- **Short exercise**
Copy the lines of the records from the line containing "The height and width of the screenshot is (219, 350)." through the end of the records, changing "Group by" to "Sort by" and keeping everything else the same. Omit the pictures from your answer.

-- start of Data for this exercise --

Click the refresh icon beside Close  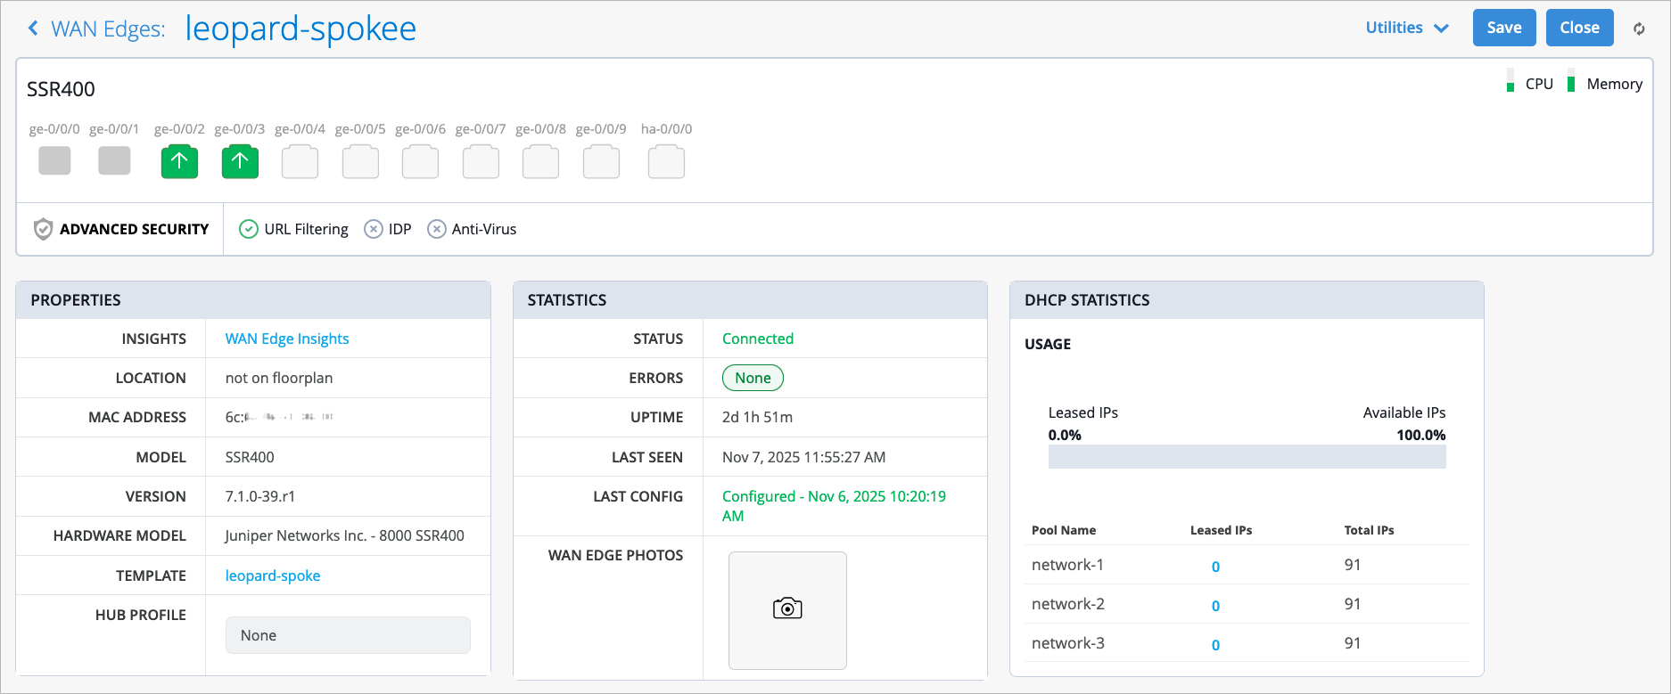pos(1639,29)
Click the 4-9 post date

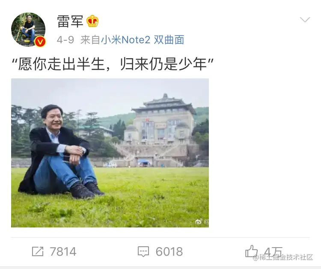pos(65,40)
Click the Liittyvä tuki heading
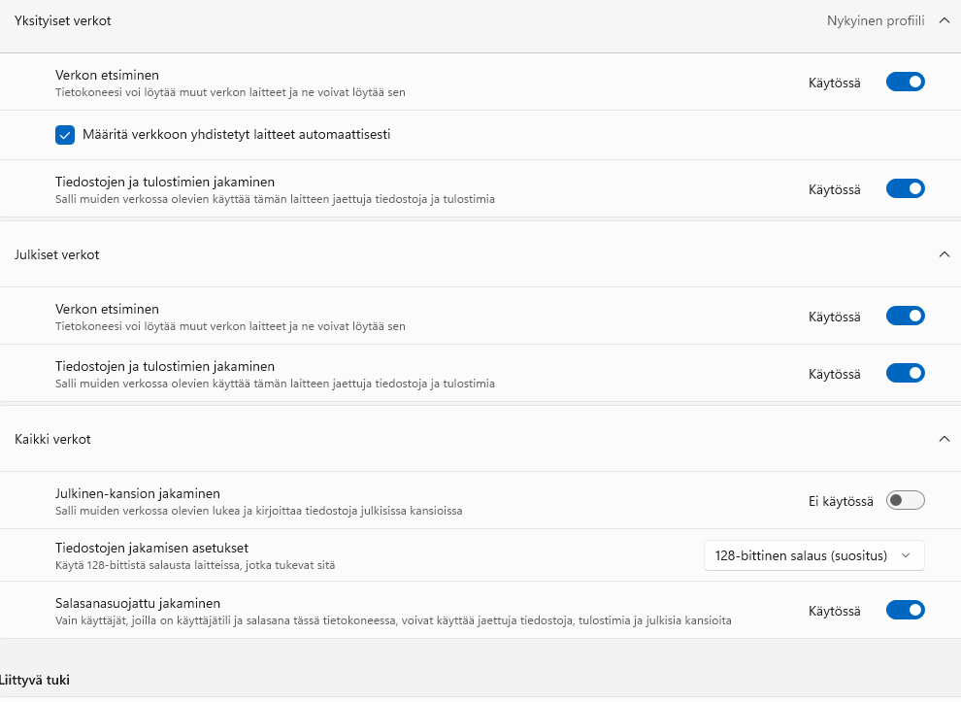 35,681
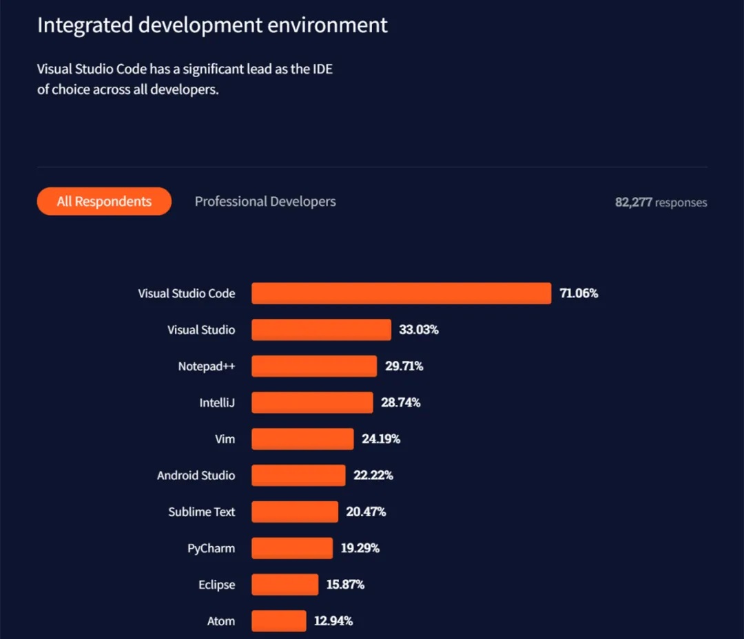Image resolution: width=744 pixels, height=639 pixels.
Task: Click the Notepad++ label text
Action: pyautogui.click(x=207, y=366)
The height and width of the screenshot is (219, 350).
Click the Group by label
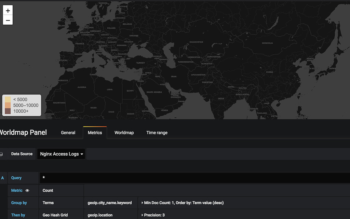(x=19, y=203)
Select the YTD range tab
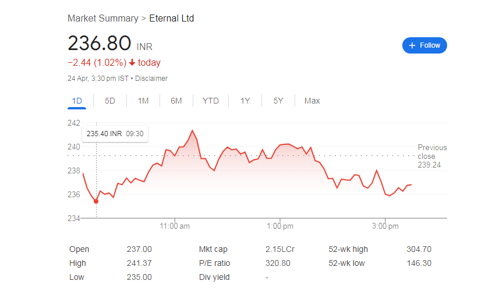The height and width of the screenshot is (295, 478). [x=211, y=101]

-- end of Data for this exercise --

- **Full response**
The height and width of the screenshot is (219, 350).
Click the Sort by label
(x=19, y=203)
Select the YTD range tab
The height and width of the screenshot is (295, 478). [x=211, y=101]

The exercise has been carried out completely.